» Source:
○ ○ ○ ○
2009-08-28 Thread nate
Rudi Ahlers wrote:

> But the one piece of of the puzzle that I don't understand, will a
> self-build-Linux NAS device, or even Openfiler / FreeNAS give us that
> kind of uptime.

You say that downtime is not an option, so I can say with
absolute confidence there really is nothing you can build for
the budget your looking for that will provide 100% uptime.

Either set expectations for the budget you have or get a bigger
budget to satisfy the requirements.

There are really only a few storage systems in the world that
will put money down on 100% SLA uptime and they  are all multi million
dollar systems, and even then they will just pay you for any downtime
caused by the storage, that doesn't mean there won't ever be
downtime. And one vendor at least - Hitachi claims they have yet to
have had to pay out on that guarantee(at least as of late last year
when I last talked to them).

Depending on space and performance requirements you can get
a system that's built for 99.999% uptime for about $90-120k in the
U.S.
○ ○ ○ ○
» Entries supplied:
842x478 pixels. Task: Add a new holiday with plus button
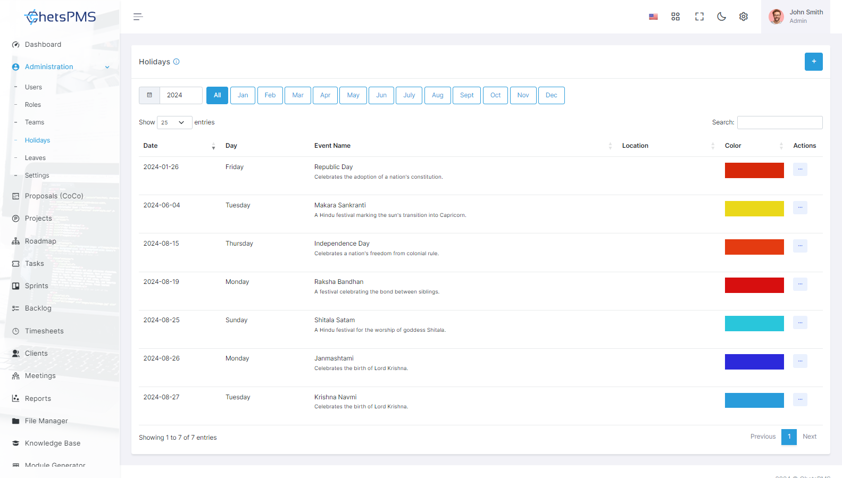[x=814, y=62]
○ ○ ○ ○
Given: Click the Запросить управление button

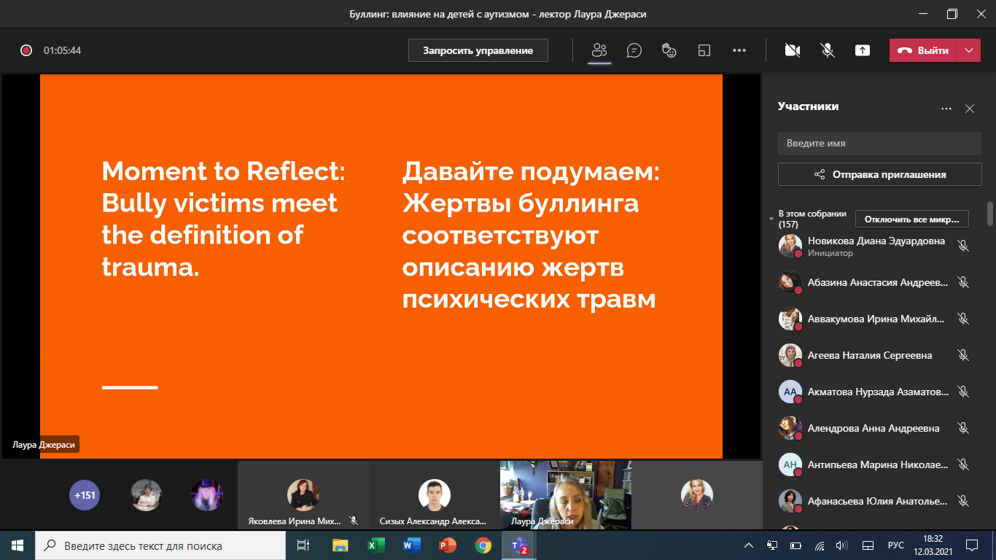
○ ○ ○ ○
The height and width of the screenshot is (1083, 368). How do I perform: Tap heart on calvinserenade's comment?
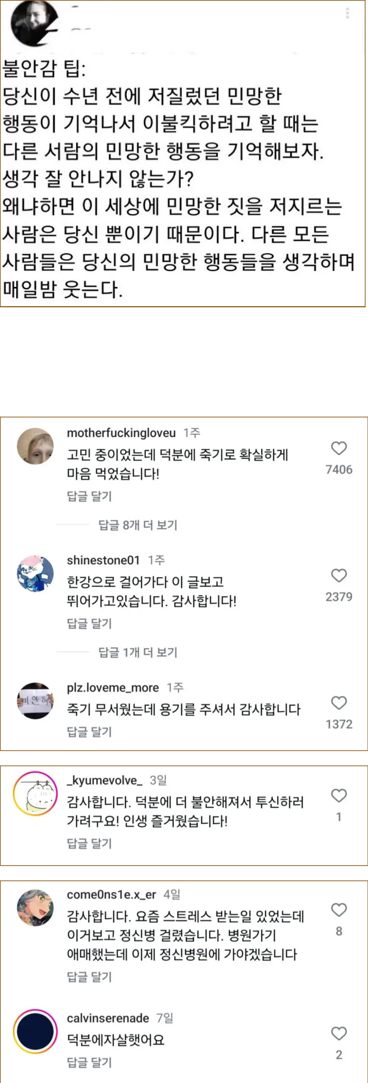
○ ○ ○ ○
» Problem set:
- A) In the post, which vendor claims it has yet to pay out on its 100% uptime guarantee?
- B) Print the passage of the post between "You say that" and "provide 100% uptime.", inclusive.
- C) Do these statements agree with the post? For each, answer yes or no and quote the deciding words.
(i) A system built for 99.999% uptime can be had for about $90-120k in the U.S., depending on space and performance requirements.
(ii) The storage systems that put money down on a 100% SLA uptime never have downtime.
(iii) Something built for the budget under discussion can provide 100% uptime.

» Expected responses:
- A) Hitachi

- B)
You say that downtime is not an option, so I can say with
absolute confidence there really is nothing you can build for
the budget your looking for that will provide 100% uptime.

- C)
(i) Yes: "Depending on space and performance requirements you can get a system that's built for 99.999% uptime for about $90-120k in the U.S."
(ii) No: "that doesn't mean there won't ever be downtime"
(iii) No: "there really is nothing you can build for the budget your looking for that will provide 100% uptime"